The DCUMers will probably go off on how you should not be friends with this person. I think the compromise is that you sit her down and tell her you are her friend and care about her, but feel uncomfortable with the situation and so when you're together you would appreciate if she would not discuss him or her relationship. That may be tough for her but maybe will make her realize her role in this bad situation.
Anonymous
Post 09/08/2020 15:17     Subject: Trying to support friend but it’s hard - cheating

Ugh gross. She needs some self-esteem. Give her a dose of reality. IF he leaves his wife, he’ll be paying out the nose for alimony and child support. Is she ready to play step mom to extremely SN kids? She’s living in fantasy land.
Anonymous
Post 09/08/2020 15:11     Subject: Trying to support friend but it’s hard - cheating

My friend is in a relationship with a married man. She’s single (early-mid 30s, although briefly married at 19 and divorced by 21), no kids. She’s lived a bit of a tough life and tends to really grab onto any person who treats her relatively well. The guy is about 40, 3 young kids. He’s given her the usual married man having an affair runaround of “I want to leave my wife, we never have sex, I only stay for the kids” and all that good stuff. Of course she believes all of it. From what she’s told me and what he’s told her, the older two have special needs, one very severe and life-limiting, and the youngest is just a baby. They’re also pretty well-off. So she thinks this guy with a great job and a beautiful home is going to leave his stay at home mom wife college sweetheart and their 3 kids for her any day now. Suuuuuure .......

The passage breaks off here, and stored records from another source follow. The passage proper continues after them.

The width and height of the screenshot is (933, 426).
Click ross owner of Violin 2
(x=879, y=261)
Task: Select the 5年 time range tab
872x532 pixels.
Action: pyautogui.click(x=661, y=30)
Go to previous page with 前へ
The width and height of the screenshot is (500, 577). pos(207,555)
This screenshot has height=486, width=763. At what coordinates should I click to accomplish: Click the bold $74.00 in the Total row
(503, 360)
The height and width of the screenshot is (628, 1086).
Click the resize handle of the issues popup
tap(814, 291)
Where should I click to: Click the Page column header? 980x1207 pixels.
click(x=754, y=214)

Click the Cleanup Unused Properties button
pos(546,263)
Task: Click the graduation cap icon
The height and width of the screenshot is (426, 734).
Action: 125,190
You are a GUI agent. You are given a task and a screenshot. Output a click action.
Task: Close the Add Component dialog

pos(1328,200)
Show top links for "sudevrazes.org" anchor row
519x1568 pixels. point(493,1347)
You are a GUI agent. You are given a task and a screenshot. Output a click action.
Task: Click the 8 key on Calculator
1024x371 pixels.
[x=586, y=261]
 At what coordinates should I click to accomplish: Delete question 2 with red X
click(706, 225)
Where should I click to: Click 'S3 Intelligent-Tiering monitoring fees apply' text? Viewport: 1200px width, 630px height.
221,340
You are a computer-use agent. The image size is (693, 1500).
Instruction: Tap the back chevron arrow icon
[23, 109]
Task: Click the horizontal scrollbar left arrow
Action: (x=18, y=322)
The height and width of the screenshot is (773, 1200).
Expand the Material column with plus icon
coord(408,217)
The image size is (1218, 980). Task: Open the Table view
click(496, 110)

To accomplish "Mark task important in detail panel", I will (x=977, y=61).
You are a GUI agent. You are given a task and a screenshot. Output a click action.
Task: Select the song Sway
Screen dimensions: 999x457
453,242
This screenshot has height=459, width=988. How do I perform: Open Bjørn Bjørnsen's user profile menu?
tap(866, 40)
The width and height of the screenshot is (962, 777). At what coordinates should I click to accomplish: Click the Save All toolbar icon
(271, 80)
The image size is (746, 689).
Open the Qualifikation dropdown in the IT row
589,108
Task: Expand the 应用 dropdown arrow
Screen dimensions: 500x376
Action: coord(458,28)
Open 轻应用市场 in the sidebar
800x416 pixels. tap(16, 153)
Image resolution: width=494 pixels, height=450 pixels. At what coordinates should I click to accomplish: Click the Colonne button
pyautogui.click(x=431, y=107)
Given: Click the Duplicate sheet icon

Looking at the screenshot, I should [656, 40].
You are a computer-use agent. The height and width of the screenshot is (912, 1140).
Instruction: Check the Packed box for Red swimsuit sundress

I’m honestly grossed out by the whole thing - I am married and can’t stand cheaters. Is there any way to help her out of this situation while maintaining the friendship - she really is a good, if misguided in this respect, friend, who has helped me out a lot in the past and I do believe the guy is taking advantage of her in order to have a no-strings sexual relationship. Every time she texts me/our larger friends group about it, I’m kind of sick to my stomach imagining the guy’s wife in this situation.